Reputation: 13
in Amazon Redshift I try to do a bulk insert value in a table from a temp table. However I only want to insert the values where a compound of values (primary key) not exist in the table, to avoid adding duplicate.
Below the DDL of the table
• clusters_typologies table (table when i want to insert data)
create table if not exists clusters.clusters_typologies
(
cluster_id BIGINT,
typology_id BIGINT,
semantic_id BIGINT,
primary key (cluster_id, typology_id, semantic_id)
);
Temp Table is create with query below and after that all field are correctly inserted.
CREATE TEMPORARY TABLE temporary (
cluster_id bigint,
typology_name varchar(100),
typology_id bigint,
semantic_name varchar(100),
semantic_id bigint
);
Now when i try to insert with that query
INSERT INTO clusters.clusters_typologies (cluster_id, typology_id,semantic_id)
(SELECT temp.cluster_id, temp.typology_id, temp.semantic_id
FROM temporary temp
WHERE NOT EXISTS(SELECT 1
FROM clusters_typologies
where cluster_id = temp.cluster_id
and typology_id = temp.typology_id
and semantic_id = temp.semantic_id));
I got this error and i cannot figured out how to make it work.
Invalid operation: This type of correlated subquery pattern is not supported due to internal error;
Anyone know how to fix or how is the best way to insert in a table with a compound key avoiding duplicate.
Thanks.
Upvotes: 1
Views: 668
Reputation: 13
After some attempt I figured out how to do an insert from a temp table, and check from a compound primary key to avoid duplicate.

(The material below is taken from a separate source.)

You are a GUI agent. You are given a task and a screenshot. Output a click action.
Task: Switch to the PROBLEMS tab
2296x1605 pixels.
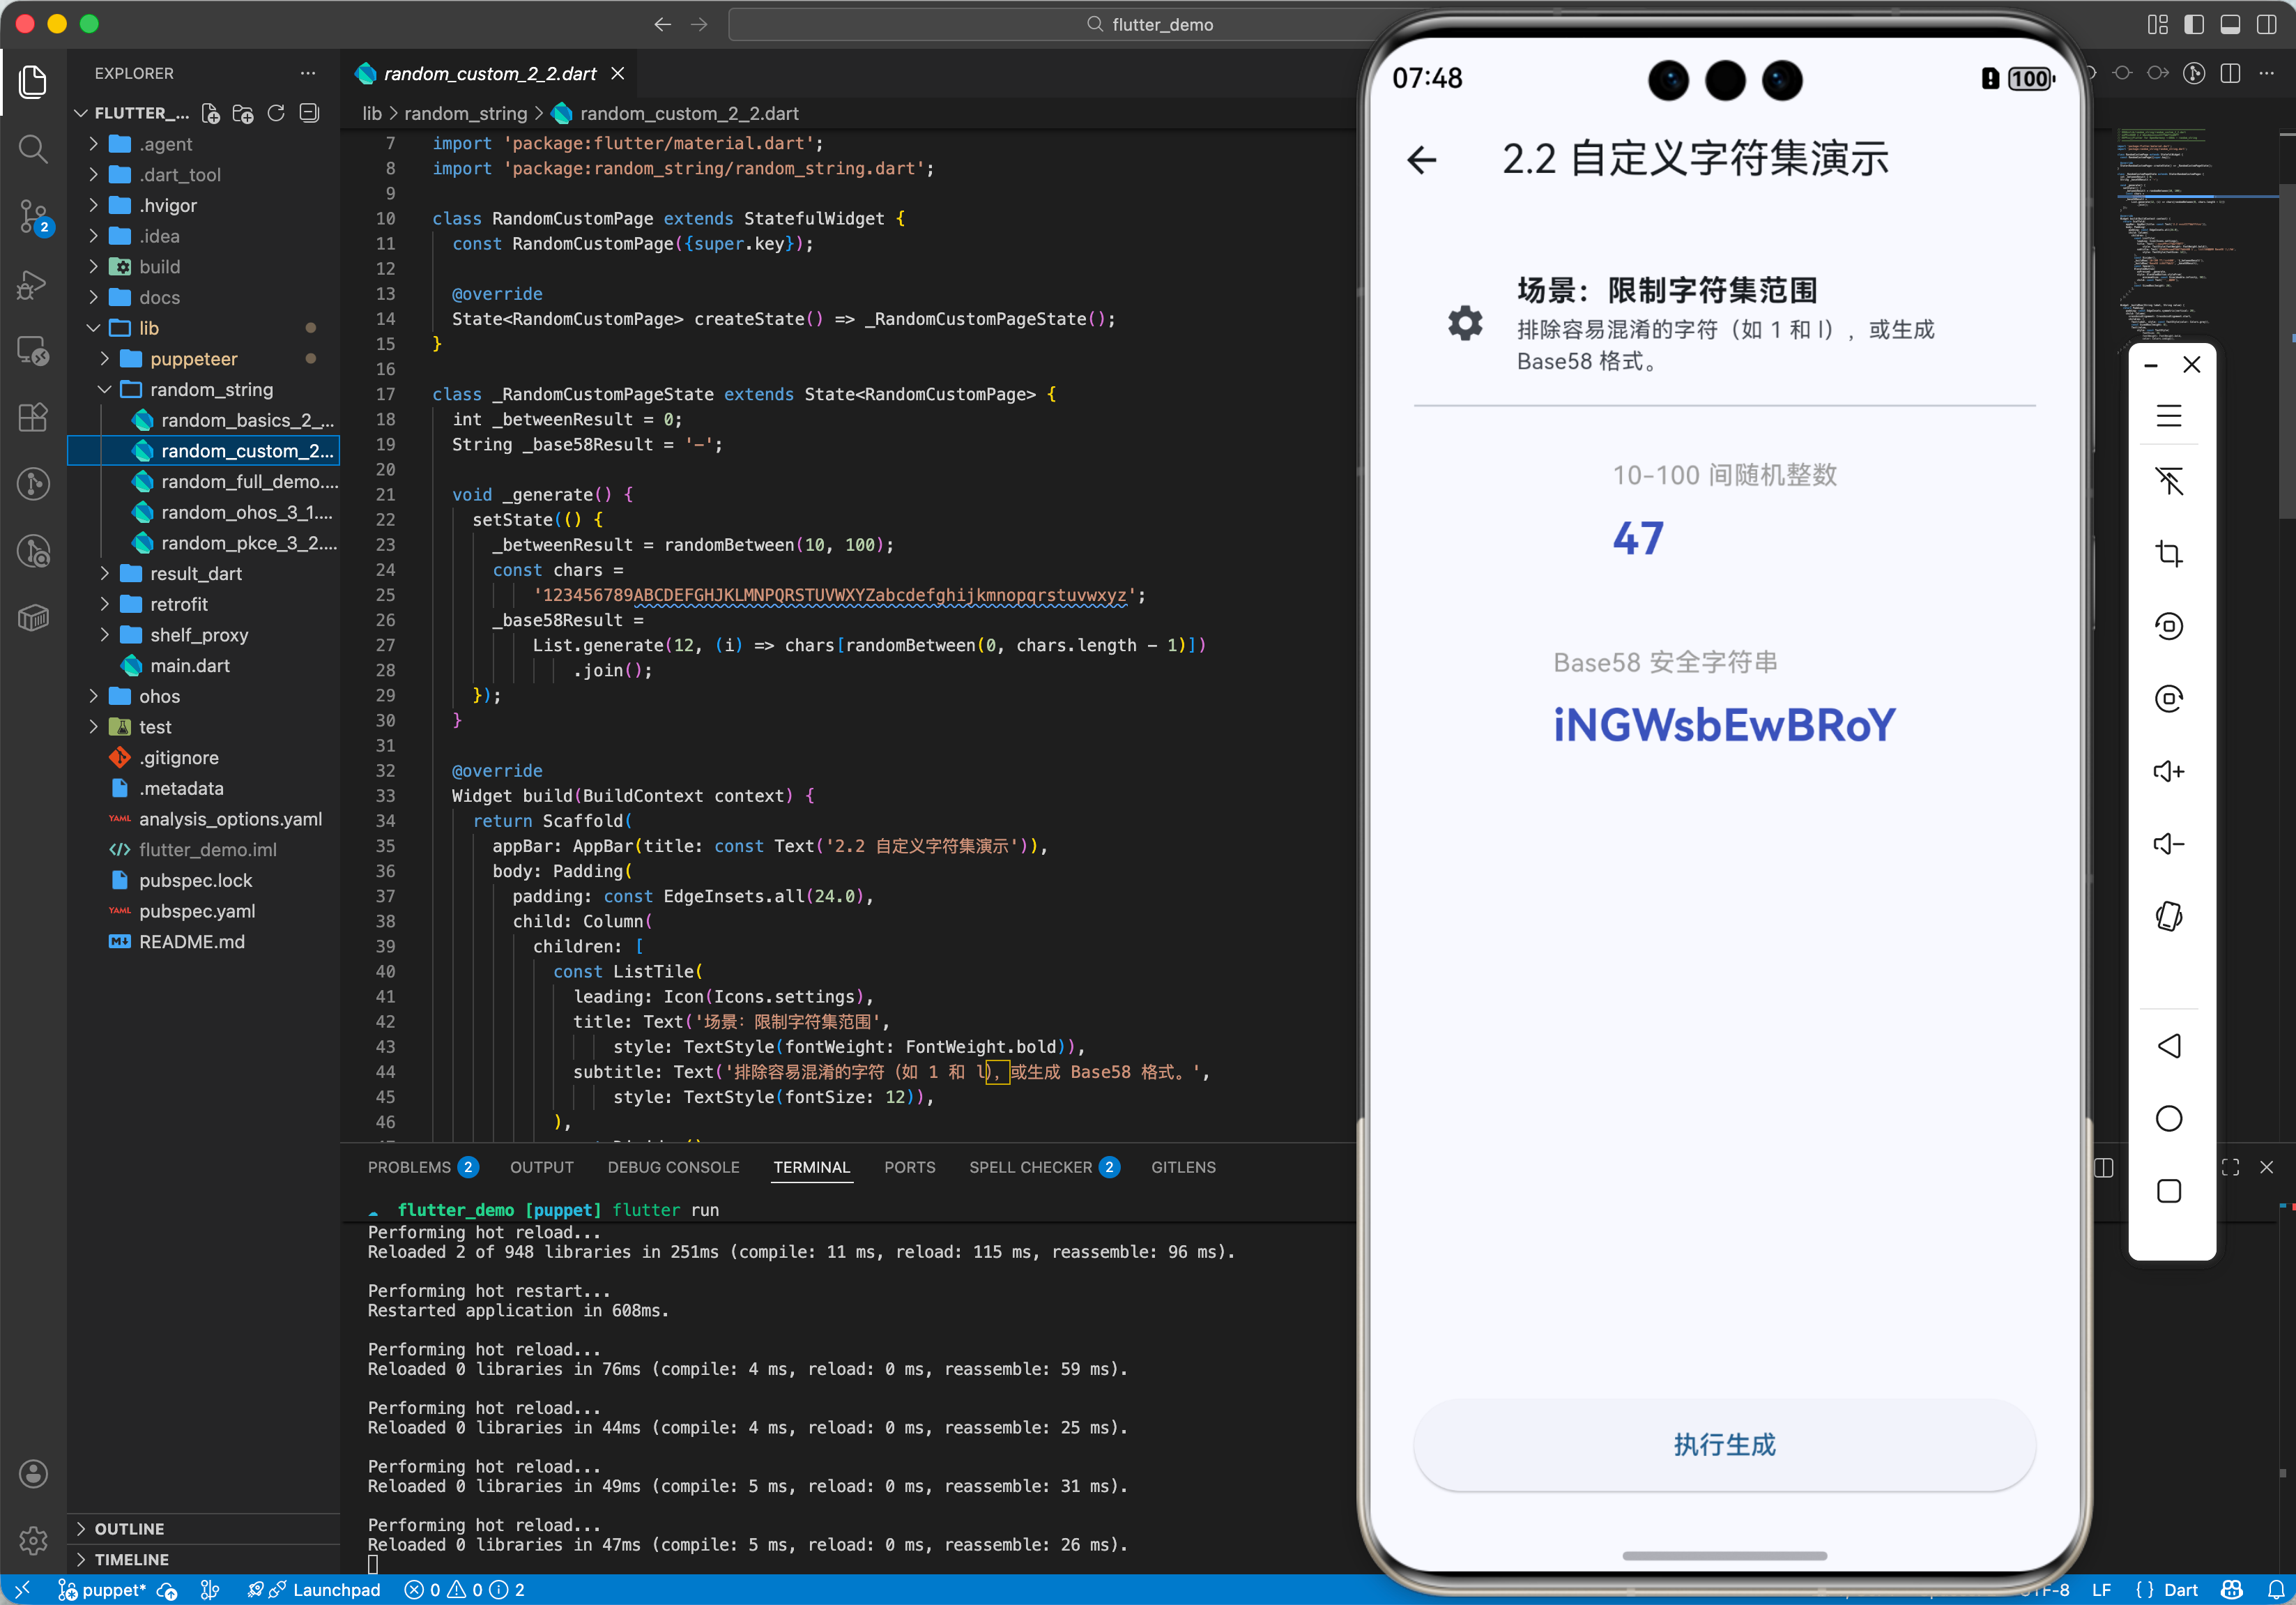pyautogui.click(x=409, y=1167)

Basically from AWS documentation that @Jon Scott as sent, I understand that use outer table in inner select is not supported from Redshift.
I solve using a left join and check if the joining column is null.
Below the query I use now.
INSERT INTO clusters.clusters_typologies (cluster_id, typology_id, semantic_id)
(SELECT temp.cluster_id, temp.typology_id, temp.semantic_id
FROM aaaa temp
LEFT JOIN clusters.clusters_typologies clu_typ ON temp.cluster_id = clu_typ.cluster_id AND
temp.typology_id = clu_typ.typology_id AND
temp.semantic_id = clu_typ.semantic_id
WHERE clu_typ.cluster_id IS NULL
AND clu_typ.typology_id IS NULL
AND clu_typ.semantic_id IS NULL);
Upvotes: 0
Reputation: 4354
To upsert follow this guide https://docs.aws.amazon.com/redshift/latest/dg/c_best-practices-upsert.html
and note that certain types of correlated subquery are not allowed in redshift - that is the cause of your error see https://docs.aws.amazon.com/redshift/latest/dg/r_correlated_subqueries.html
Upvotes: 0